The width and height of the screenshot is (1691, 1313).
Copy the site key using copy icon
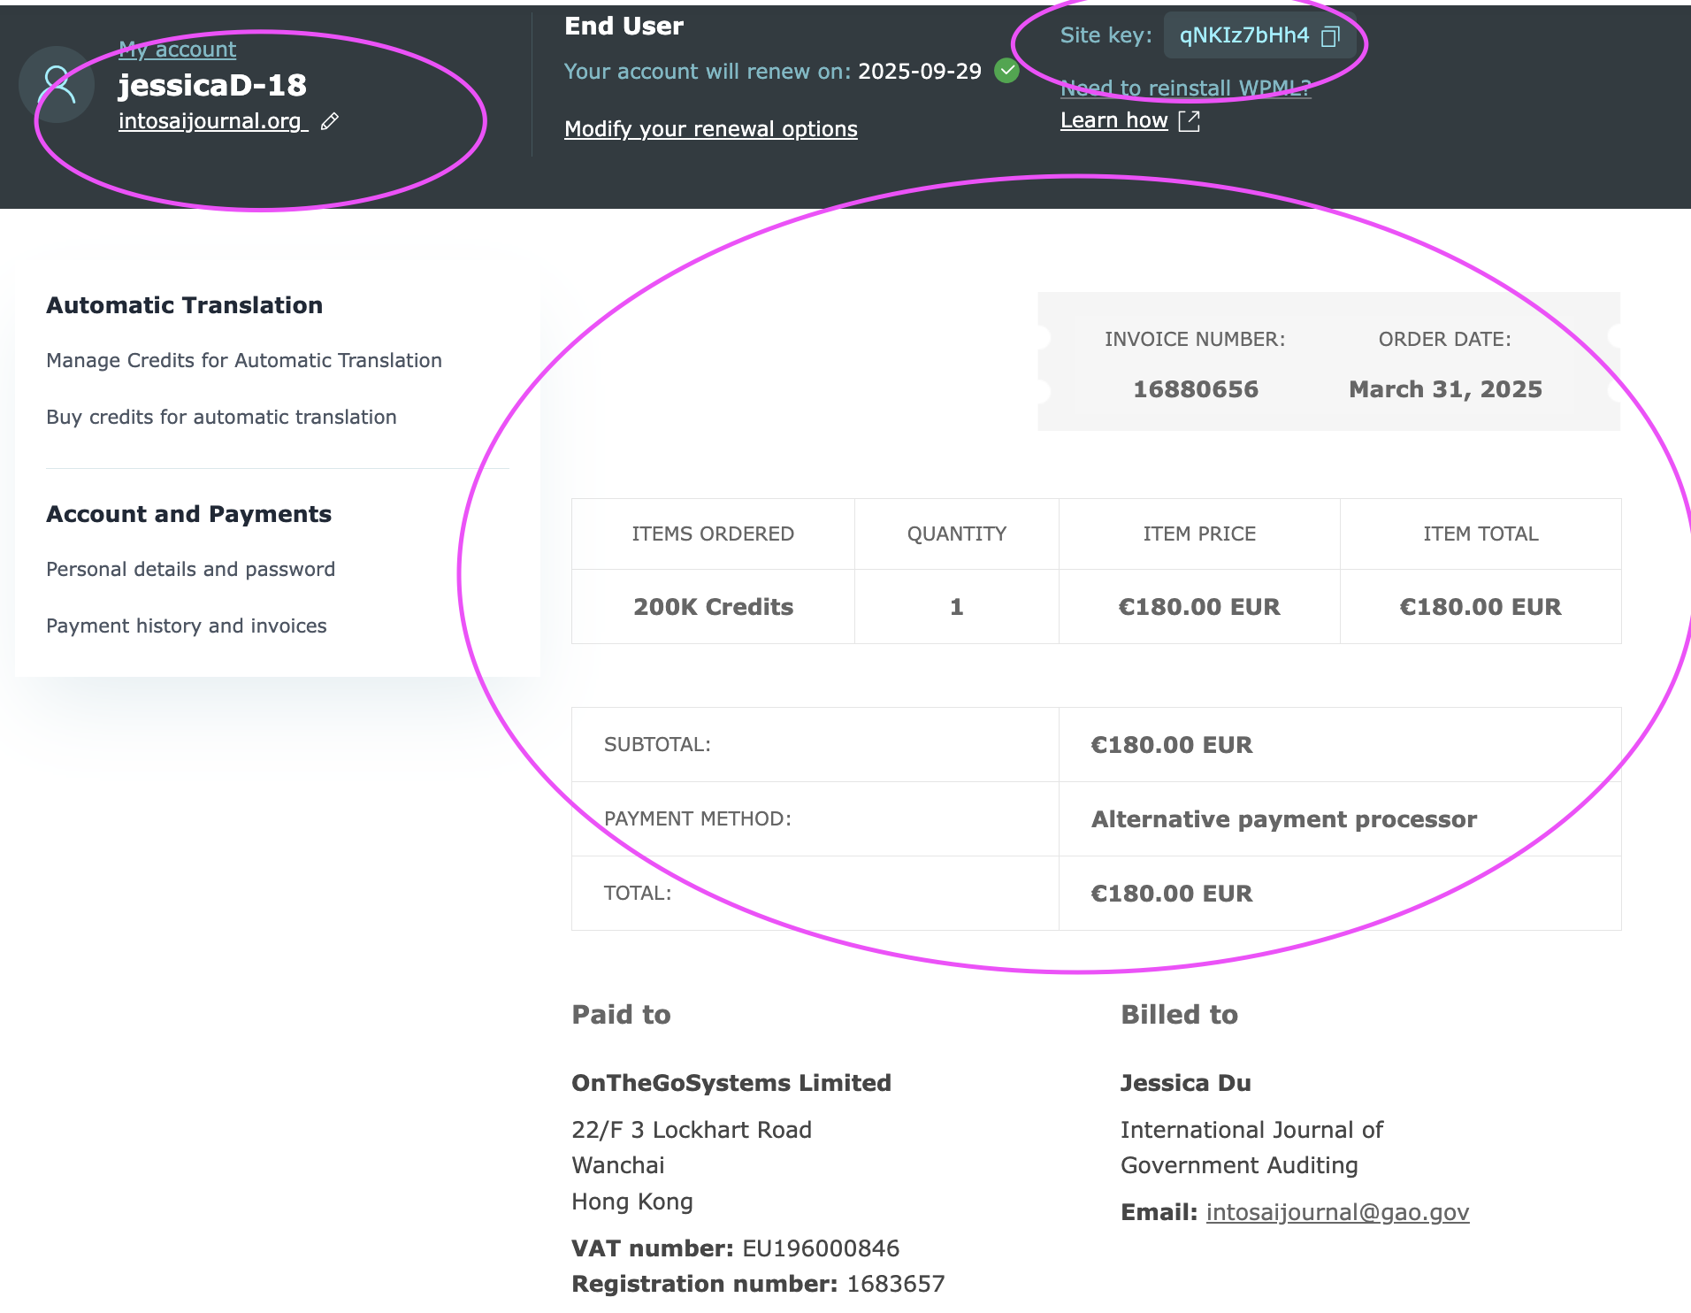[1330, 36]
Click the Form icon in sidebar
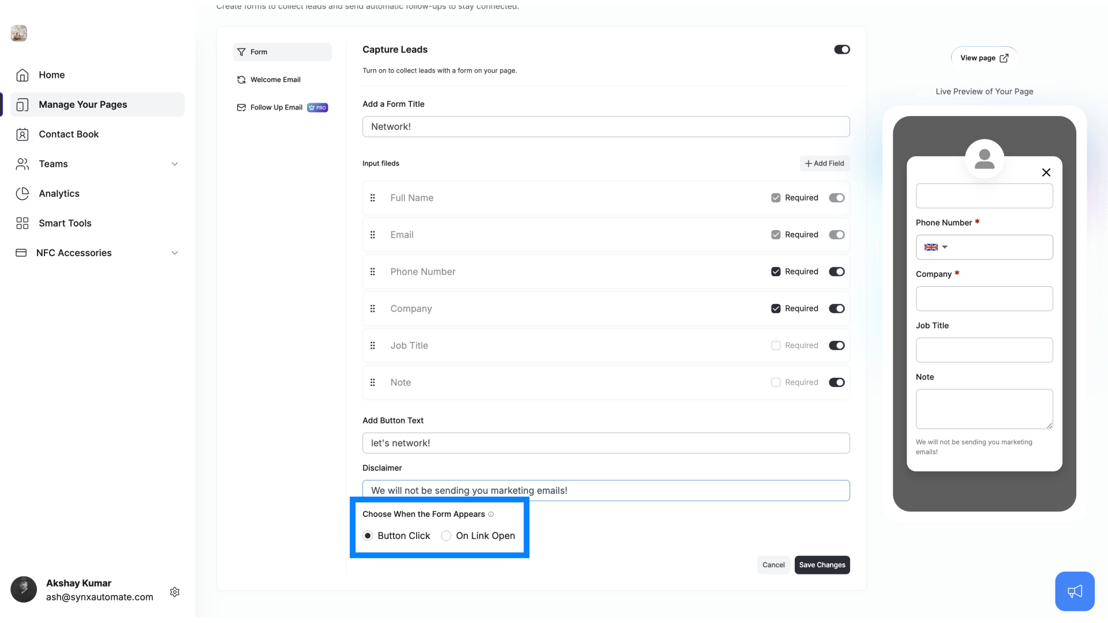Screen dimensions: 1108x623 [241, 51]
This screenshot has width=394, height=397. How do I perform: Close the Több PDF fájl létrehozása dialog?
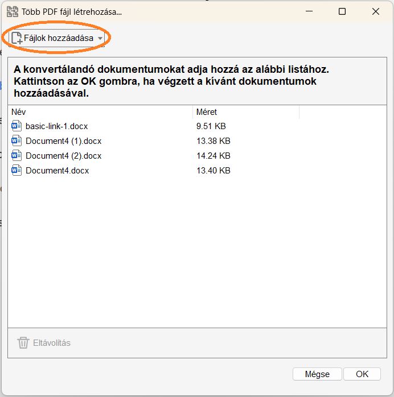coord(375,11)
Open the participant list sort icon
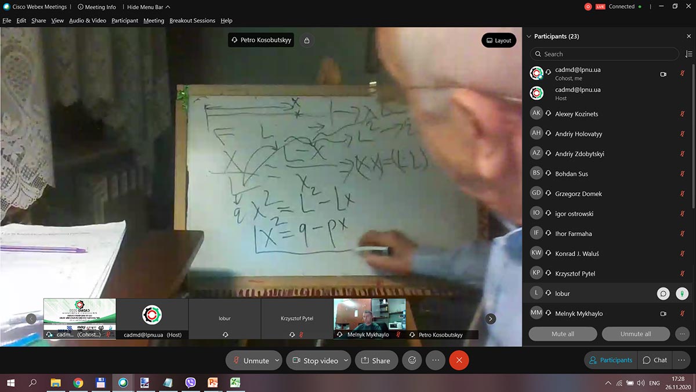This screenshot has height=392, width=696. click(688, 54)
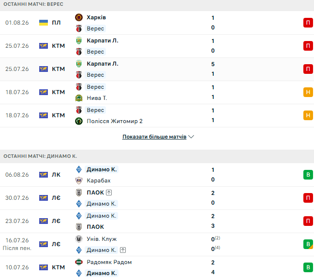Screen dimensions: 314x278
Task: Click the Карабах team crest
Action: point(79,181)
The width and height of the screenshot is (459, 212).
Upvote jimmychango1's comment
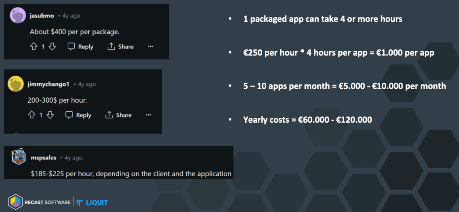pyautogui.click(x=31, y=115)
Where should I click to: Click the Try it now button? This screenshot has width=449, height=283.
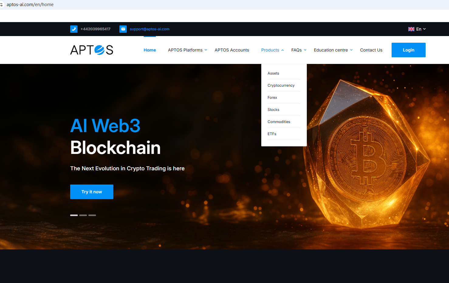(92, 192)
******************************
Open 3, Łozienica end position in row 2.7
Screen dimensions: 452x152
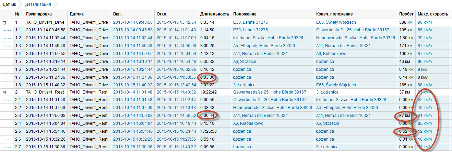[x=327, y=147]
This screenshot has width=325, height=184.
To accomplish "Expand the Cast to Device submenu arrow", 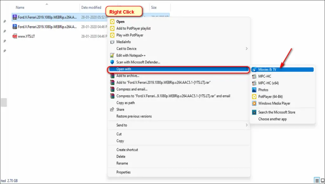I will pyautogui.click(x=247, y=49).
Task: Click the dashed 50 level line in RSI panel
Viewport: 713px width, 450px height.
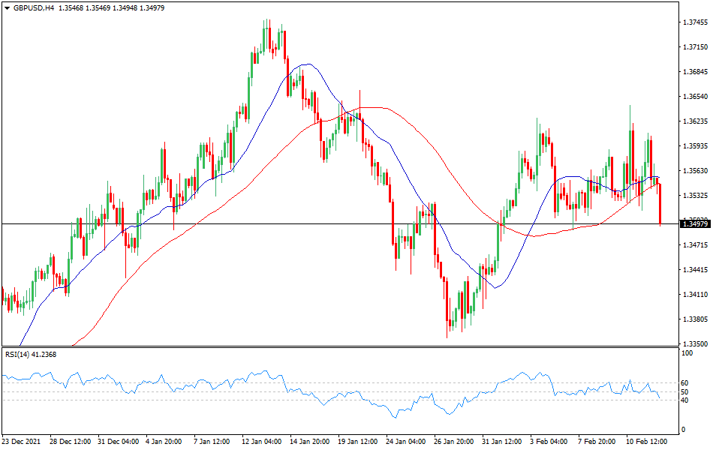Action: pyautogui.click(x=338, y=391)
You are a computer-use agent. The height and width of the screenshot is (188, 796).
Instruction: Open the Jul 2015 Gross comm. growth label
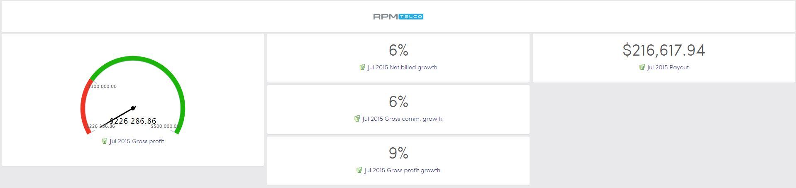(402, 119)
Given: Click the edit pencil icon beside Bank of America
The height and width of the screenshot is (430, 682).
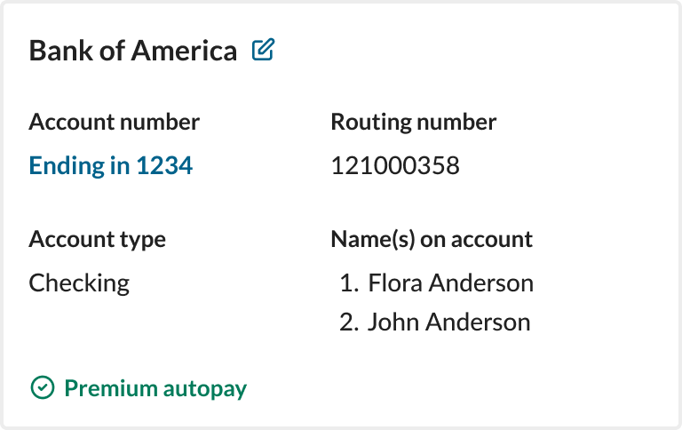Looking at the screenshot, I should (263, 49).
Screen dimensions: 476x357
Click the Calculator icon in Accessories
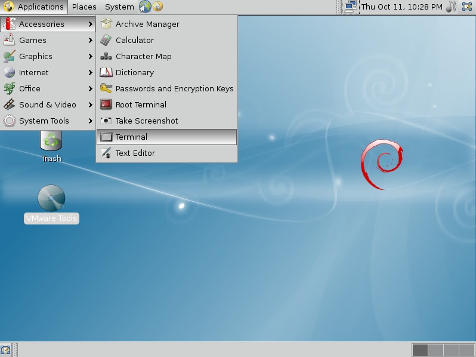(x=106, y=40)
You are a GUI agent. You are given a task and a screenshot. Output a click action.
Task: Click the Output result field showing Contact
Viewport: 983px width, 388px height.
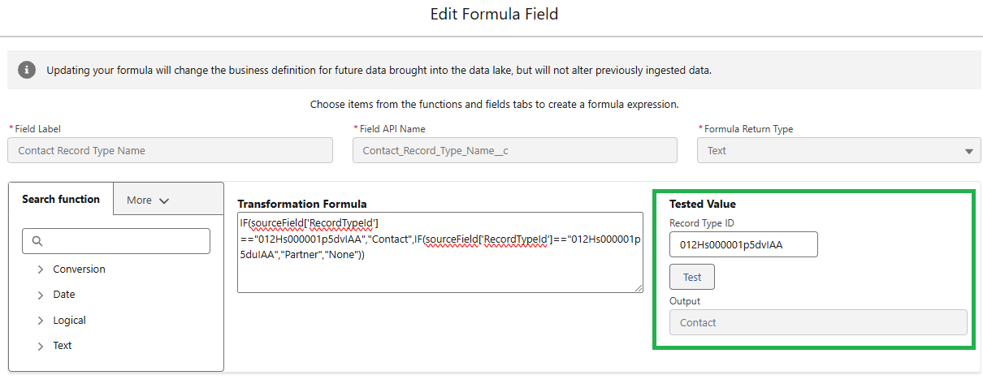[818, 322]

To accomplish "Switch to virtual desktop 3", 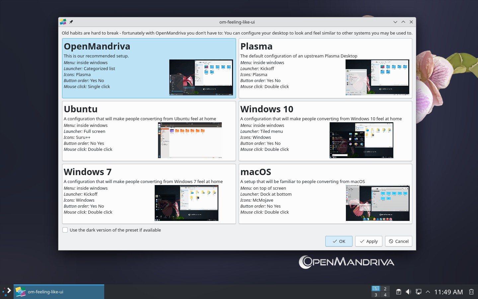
******************************
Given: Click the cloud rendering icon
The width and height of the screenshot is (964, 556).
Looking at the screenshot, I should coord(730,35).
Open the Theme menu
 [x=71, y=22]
******************************
#### Task prompt
Show all lines in the preceding material that have "agent" in them.

#### Answer to the problem
You are a computer-use agent. The height and width of the screenshot is (188, 796).
You are a GUI agent. You are given a task and a screenshot. Output a click action.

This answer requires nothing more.